His hospital stay lasts five days – it seems like 10. You go into automatic mode of visiting. Sitting on the edge of your seat – trying to string out the small talk. Trying to talk up the hospital food which my husband says, “You wouldn’t feed to a dog.” Dinners lie untouched on his tray – gravy congealing on ‘steak’. Carrots, the foot soldiers of vegetables, are inedible. How can you screw up carrots? We walk to the hospital restaurant to eat. Everyone looks miserable. The sick in dressing gowns doing the hospital shuffle in their slippers wondering when they will escape. Neither one of us wants to catch anyone else’s eye.

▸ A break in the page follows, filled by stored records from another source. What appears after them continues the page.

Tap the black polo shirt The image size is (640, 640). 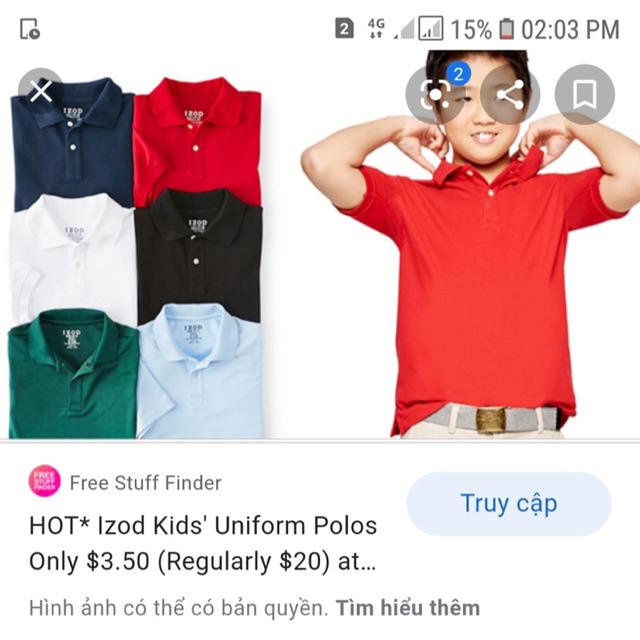[198, 253]
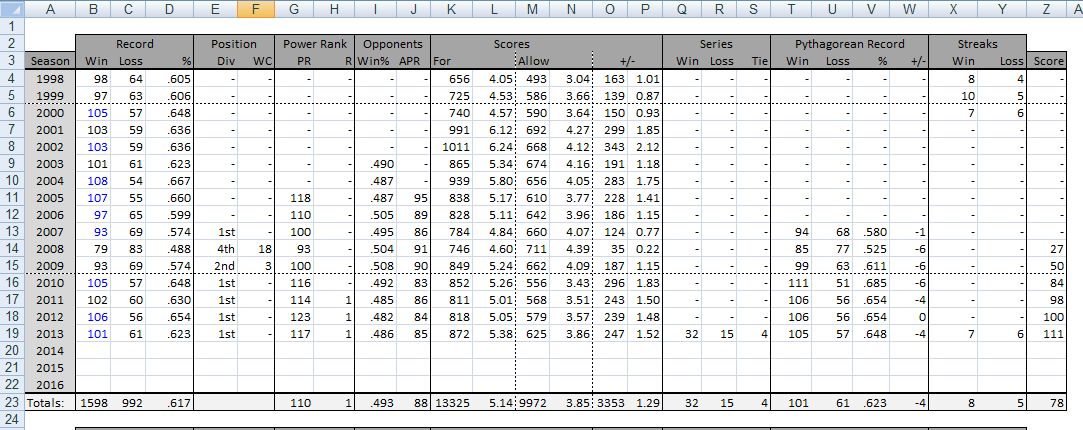Screen dimensions: 1083x430
Task: Select column A header
Action: [x=50, y=9]
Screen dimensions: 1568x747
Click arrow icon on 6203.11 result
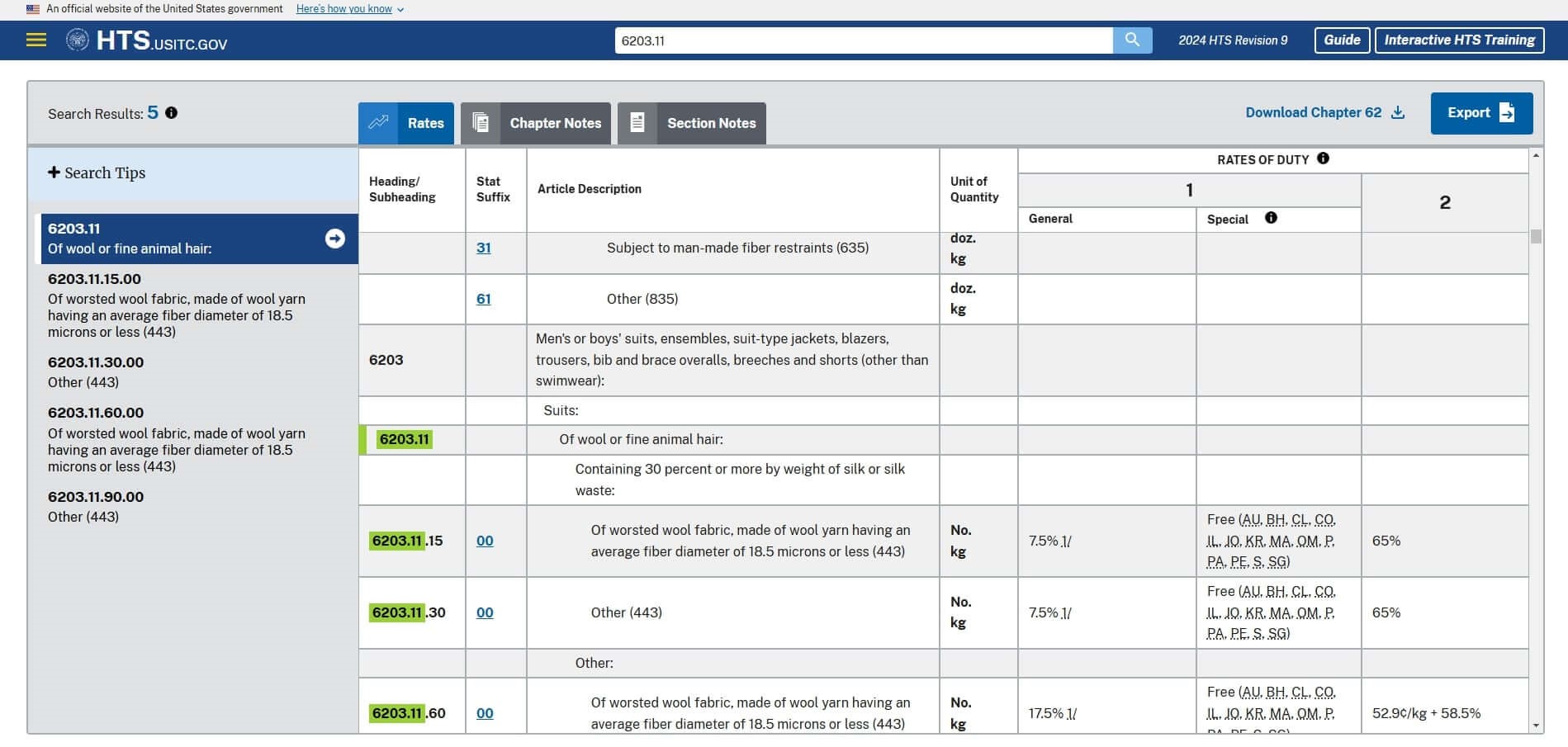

We just want don’t want to be here.
He’s in an oncology ward with three women. He’s quickly named Romeo by the dinner lady! His three ‘roomies’ are in various stages of cancer and chemo treatment. One lady screams out in pain during the night such is her agony with the disease. It’s unpleasant for everyone. But I want to scream myself – my husband DOES NOT HAVE CANCER anymore! Put him in a recovery ward with patients who are recovering. He has already done his stint with chemo two years ago and I feel it’s unfair to expose him again to it. But he just gets on with it – it seems to bother me more than him.
By day three, a decision has been made. Since the Hickman line is the source of the infection, it has to come out. That throws up another quandary. My husband needs the line for his photopherisis treatment as his veins are non-compliant. They scarper at the mere sight of a needle. It is decided then that an approach of ‘wait and see’ with a smattering of ‘fingers crossed’ and why not throw in a rabbit’s foot as an amulet, is employed to see if my husband’s recovery can carry on without the treatment. Two months later I still have everything crossed.
Day five – my husband has been given his ‘get out of jail card.’ This setback has knocked the wind out of him. He leaves with too many antibiotics – his stomach’s lining must resemble shipyard steel by now to have endured the thousands of tablets ingested. I am reluctant to countenance the side effects of the steroids never mind the antibiotics and the rest!
We’re home by Wednesday evening. He is absolutely knackered. On Thursday he gets up for work. He’s not going to let this get the better of him. He’s not fit for work but I keep shtum. This cancer gig and recovery separates the men from the boys. Like I said previously – his resilience is remarkable.